Recommendation #17: Provide a streamlined path to eligibility for health care for those with an Other-Than-Honorable discharge who have substantial honorable service.

The VFW fully supports the recommendation to amend VA’s current health care eligibility regulation and provide VA health care and benefits to veterans with other than honorable (OTH) discharges, if their overall service is deemed honorable. Under current law, a veteran who meets other eligibility criteria and has a discharge that is other than dishonorable is eligible for VA health care. However, VA’s process for determining which veterans are considered to have an other than dishonorable discharge is flawed, and generally results in veterans who have anything less than an honorable discharge being denied benefits. 
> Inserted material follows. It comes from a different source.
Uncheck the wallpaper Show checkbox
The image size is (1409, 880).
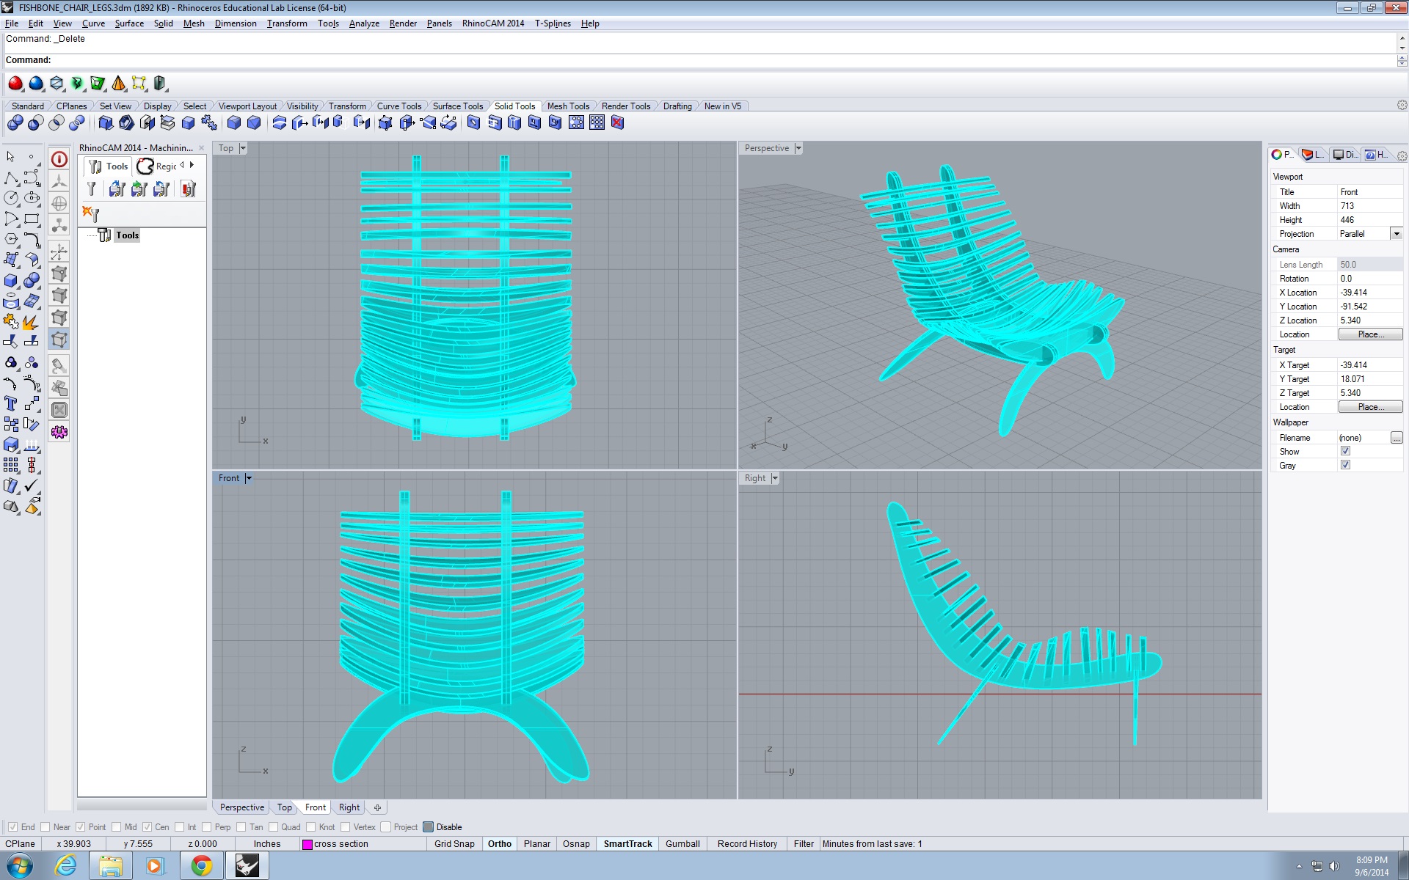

This is a particular concern for veterans who served honorably in combat, but were administratively discharged upon returning home due to relatively small infractions, like missing formations or being charged with alcohol-related incidences. VA regulations do not consider discharges for minor offenses as dishonorable, if such veteran’s service was otherwise honest, faithful and meritorious. 

Unfortunately, VA’s process for determining eligibility is not consistent and often fails to properly account for a veteran’s entire service. In their recent report, “Underserved: How the VA Wrongfully Excludes Veterans with Bad Paper,” Swords to Plowshares, the National Veterans Legal Service Program and the Veterans Legal Clinic at the Legal Service Center of Harvard Law School found that instead of granting OTH veterans the health care and benefits they have earned, VA has lumped them in with bad conduct and dishonorable discharges, which are reserved for service members convicted of wrongdoing at a court martial––thus resulting in 90 percent of OTH veterans being denied the benefits and services they have earned. 

Without access to VA health care, those suffering from service-related mental health injuries are left on their own to deal with their mental health symptoms, making recovery nearly impossible. The VFW supports amending VA’s regulation to ensure veterans with OTH discharges who committed minor infractions but otherwise completed honorable service, receive full eligibility for health care and benefits. Additionally, VA must also ensure veterans who present to a VA medical facility with a medical condition that requires urgent or emergent medical attention, such as a veterans who shows signs of suicidal ideation, are not required to undergo a cumbersome character of discharge review before receiving lifesaving care. Veterans who are later determined to be ineligible for VA health care must be transitioned to other health care options, but veterans cannot be denied lifesaving care simply because VA rules require a flawed and time consuming character of discharge review process. 

Recommendation #18: Establish an expert body to develop recommendations for VA care eligibility and benefits design.

In every past evaluation and change to the eligibility criteria for health care, access to care was increased to unserved populations of veterans, or eligibility was realigned to conform with an updated delivery model. With those two facts in mind, and understanding that the development of an integrated health care system will deliver care under a different model, the VFW supports the idea of studying access barriers based on current eligibility criteria while ensuring service-connected, homebound and catastrophically disabled veterans do not incur barriers or delays in services or care. Additionally, the VFW would oppose any proposal to increase the health care cost shares for veterans.    


Information Required by Rule XI2(g)(4) of the House of Representatives

Pursuant to Rule XI2(g)(4) of the House of Representatives, the VFW has not received any federal grants in Fiscal Year 2016, nor has it received any federal grants in the two previous Fiscal Years. 

The VFW has not received payments or contracts from any foreign governments in the current year or preceding two calendar years.